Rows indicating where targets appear
++++++++++

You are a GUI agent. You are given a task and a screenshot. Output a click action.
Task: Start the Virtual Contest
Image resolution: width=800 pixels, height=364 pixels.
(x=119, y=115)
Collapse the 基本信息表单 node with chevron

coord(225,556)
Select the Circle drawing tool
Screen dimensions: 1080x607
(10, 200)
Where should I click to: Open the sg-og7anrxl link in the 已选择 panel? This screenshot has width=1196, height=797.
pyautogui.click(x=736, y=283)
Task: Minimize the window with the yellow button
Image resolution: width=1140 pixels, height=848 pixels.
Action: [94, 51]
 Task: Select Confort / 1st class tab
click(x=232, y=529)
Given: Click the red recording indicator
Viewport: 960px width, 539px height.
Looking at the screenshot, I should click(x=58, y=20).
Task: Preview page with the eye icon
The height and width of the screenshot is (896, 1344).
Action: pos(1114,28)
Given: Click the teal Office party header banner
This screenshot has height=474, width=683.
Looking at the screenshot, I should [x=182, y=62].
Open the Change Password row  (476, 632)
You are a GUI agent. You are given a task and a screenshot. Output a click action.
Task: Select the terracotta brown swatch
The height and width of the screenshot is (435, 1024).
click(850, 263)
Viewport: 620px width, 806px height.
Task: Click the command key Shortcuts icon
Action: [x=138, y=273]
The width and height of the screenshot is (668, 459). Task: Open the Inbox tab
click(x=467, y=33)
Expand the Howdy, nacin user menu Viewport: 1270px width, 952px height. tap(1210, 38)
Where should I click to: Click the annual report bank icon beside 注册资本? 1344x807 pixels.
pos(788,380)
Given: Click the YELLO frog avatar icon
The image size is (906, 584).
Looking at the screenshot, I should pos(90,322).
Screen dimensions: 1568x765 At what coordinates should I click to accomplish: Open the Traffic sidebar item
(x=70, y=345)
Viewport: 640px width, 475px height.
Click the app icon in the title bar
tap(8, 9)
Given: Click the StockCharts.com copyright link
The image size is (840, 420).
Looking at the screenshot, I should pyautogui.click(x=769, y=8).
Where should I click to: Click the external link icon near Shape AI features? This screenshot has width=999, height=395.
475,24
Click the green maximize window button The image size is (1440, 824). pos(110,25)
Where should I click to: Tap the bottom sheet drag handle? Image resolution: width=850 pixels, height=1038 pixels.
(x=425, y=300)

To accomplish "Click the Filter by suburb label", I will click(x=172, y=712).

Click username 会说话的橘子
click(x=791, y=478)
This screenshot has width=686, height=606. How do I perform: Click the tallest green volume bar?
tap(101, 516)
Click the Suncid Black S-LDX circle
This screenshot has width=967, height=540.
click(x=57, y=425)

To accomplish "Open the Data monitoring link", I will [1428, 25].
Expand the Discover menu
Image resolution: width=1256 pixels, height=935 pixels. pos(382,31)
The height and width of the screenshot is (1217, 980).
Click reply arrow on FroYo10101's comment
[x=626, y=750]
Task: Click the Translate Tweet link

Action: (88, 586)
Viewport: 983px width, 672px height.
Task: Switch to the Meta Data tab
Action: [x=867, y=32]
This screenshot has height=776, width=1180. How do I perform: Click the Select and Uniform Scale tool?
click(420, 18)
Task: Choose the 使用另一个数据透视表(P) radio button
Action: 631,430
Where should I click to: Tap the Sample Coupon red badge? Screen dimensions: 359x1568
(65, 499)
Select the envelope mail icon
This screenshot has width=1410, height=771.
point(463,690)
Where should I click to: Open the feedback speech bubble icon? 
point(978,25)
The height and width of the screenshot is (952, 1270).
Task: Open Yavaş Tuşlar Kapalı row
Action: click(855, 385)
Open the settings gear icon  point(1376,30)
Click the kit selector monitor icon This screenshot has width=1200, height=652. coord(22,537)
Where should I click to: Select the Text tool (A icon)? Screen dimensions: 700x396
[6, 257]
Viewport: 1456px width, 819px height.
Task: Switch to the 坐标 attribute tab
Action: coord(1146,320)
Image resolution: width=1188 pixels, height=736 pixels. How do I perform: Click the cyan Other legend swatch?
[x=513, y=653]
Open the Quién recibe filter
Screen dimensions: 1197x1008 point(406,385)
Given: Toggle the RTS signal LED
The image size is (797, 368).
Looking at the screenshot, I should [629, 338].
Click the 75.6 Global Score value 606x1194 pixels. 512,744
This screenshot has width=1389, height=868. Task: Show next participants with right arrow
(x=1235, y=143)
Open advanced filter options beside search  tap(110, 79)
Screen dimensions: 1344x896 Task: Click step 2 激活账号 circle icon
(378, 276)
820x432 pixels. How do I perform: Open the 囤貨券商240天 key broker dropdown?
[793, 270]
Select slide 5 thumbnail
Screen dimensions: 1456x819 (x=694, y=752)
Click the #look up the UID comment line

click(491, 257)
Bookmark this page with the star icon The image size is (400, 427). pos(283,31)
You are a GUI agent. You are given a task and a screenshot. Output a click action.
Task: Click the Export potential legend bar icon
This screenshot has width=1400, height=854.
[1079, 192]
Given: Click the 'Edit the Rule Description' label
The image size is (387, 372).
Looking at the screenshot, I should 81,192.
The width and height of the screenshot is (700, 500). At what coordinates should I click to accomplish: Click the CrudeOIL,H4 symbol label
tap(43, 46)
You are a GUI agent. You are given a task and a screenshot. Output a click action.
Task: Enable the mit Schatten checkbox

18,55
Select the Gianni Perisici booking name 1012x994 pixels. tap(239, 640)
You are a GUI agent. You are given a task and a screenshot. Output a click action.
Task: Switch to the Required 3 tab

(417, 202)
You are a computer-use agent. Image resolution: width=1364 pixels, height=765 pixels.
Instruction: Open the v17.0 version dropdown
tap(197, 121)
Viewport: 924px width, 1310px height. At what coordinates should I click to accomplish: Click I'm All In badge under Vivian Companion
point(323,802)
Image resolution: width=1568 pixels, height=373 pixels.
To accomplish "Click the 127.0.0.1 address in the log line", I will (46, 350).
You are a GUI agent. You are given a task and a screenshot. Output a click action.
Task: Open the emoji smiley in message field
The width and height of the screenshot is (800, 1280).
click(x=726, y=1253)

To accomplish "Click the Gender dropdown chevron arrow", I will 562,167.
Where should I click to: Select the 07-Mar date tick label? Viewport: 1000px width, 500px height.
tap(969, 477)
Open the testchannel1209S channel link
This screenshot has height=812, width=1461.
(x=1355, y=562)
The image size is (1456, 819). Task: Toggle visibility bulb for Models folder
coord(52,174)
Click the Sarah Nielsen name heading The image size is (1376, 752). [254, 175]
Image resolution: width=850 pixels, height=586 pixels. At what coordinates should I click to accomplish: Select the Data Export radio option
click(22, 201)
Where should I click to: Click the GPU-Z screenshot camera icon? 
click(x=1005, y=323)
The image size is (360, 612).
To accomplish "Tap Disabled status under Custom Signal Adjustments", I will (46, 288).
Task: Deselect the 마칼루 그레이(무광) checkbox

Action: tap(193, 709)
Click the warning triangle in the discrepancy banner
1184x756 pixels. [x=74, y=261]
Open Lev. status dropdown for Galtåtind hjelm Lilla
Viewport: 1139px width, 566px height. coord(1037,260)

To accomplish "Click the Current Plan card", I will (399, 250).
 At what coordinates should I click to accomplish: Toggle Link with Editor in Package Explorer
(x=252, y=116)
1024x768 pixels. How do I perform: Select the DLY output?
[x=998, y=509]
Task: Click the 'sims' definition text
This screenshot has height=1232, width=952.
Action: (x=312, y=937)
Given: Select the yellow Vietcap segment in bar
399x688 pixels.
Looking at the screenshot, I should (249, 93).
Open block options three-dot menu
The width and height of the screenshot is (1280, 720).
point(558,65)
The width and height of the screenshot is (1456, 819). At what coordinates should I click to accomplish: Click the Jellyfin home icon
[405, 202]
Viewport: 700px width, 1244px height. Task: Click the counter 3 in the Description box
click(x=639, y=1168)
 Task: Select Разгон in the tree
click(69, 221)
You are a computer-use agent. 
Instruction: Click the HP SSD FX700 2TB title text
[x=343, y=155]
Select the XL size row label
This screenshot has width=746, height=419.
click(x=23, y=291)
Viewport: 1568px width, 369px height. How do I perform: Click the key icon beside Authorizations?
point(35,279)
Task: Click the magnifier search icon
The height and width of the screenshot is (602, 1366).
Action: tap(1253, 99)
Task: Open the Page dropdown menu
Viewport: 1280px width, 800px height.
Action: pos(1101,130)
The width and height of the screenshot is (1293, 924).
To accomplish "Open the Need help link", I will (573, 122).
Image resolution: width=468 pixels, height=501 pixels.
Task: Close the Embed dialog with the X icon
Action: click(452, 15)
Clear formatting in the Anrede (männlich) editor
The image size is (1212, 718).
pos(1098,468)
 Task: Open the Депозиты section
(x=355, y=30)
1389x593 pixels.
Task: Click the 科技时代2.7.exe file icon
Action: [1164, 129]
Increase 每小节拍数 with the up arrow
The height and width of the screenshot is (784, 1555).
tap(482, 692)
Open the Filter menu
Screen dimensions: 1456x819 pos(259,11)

++++++++++

_Task to complete:_
Rewrite the material from the line containing "Task: Open the Page dropdown menu" through the line containing "pos(1098,468)", inclusive, replacing "dropdown menu" with "drop-down menu" and leaving everything else unchanged.

_Output for this exercise:_
Task: Open the Page drop-down menu
Viewport: 1280px width, 800px height.
Action: pos(1101,130)
The width and height of the screenshot is (1293, 924).
To accomplish "Open the Need help link", I will (573, 122).
Image resolution: width=468 pixels, height=501 pixels.
Task: Close the Embed dialog with the X icon
Action: click(452, 15)
Clear formatting in the Anrede (männlich) editor
The image size is (1212, 718).
pos(1098,468)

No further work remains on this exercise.